Experimental o no, y sobre esto podrán decir mucho más los musicólogos, el caso es que no estamos tratando con el Beethoven habitual que llevan los grandes maestros a los escenarios casi siempre, ya saben, el de las magníficas sinfonías o el de las sonatas más conocidas, y que suele atraer al público más numeroso. Es cierto que no es una obra para cualquier oído, ni para cualquier momento, suponiendo que alguna lo sea, pero también lo es que una obra como esta requiere un conjunto que haya sabido penetrar en la profundidad de su escritura y que pueda afrontar técnicamente todas las dificultades individuales y camerísticas que presenta. Sin que sea necesariamente deseable, a veces las obras no piden más que se las interprete tal y como están escritas, sin aportar una gran dosis de uno mismo; otras, en cambio, requieren un nivel de compromiso emocional mucho más amplio.
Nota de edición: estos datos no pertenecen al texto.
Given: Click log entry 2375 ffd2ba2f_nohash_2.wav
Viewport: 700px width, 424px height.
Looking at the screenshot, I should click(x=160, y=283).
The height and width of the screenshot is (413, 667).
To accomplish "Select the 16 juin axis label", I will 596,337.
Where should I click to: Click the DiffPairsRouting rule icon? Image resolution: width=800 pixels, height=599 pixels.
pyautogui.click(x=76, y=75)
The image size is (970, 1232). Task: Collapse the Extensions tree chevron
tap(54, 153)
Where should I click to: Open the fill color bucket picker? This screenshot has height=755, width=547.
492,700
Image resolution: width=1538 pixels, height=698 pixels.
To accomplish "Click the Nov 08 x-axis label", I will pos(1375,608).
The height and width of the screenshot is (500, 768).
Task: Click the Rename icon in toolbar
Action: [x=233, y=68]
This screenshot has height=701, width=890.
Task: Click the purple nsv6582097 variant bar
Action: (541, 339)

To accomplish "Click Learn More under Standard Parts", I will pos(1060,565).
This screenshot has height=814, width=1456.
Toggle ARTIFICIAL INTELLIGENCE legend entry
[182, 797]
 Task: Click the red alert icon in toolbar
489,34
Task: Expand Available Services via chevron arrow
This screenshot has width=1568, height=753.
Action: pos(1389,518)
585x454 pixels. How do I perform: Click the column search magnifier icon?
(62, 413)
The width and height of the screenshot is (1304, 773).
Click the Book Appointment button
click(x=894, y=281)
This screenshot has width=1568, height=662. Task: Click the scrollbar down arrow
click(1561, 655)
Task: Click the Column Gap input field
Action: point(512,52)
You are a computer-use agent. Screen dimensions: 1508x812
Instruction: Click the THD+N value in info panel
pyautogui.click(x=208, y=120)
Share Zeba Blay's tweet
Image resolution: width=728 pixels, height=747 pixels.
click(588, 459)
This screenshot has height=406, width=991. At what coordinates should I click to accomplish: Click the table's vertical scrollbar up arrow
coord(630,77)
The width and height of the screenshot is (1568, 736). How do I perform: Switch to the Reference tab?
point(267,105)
Sin duda el Cuarteto Emerson lo ha hecho en este caso, y por ello ha sido capaz de conducir una obra de estructura compleja y carácter contrastante con una cierta comodidad para que el oyente pueda admirar sin dificultades el monumental contrapunto y la fantástica armonía que Beethoven propone en esta partitura.
Tal vez el ejemplo más evidente de este proceder sea la magnífica exposición de la fuga inicial en que los integrantes del cuarteto declamaron sus entradas con la maestría necesaria para percibir el tema en cada voz, empleando una articulación unificada y un domino de la dinámica de los instrumentos sencillamente brillante. A partir de aquí, y aún reconociendo una solvencia técnica innegable, también se produjeron notables faltas de limpieza y coordinación fundamentalmente en los pasajes más veloces; tal vez queriendo compensar esto con un sonido poderoso, la interpretación pecó también de una cierta homogeneidad sonora y de unos acentos en ocasiones demasiado agresivos. No obstante no hubo acento ni fortísimo beethoveniano que pudiera competir con el bravo ciclópeo que un entusiasmado profirió casi al mismo tiempo que el cuarteto arrancaba la última nota de la partitura, destruyendo con ello parte de la magia de la composición musical.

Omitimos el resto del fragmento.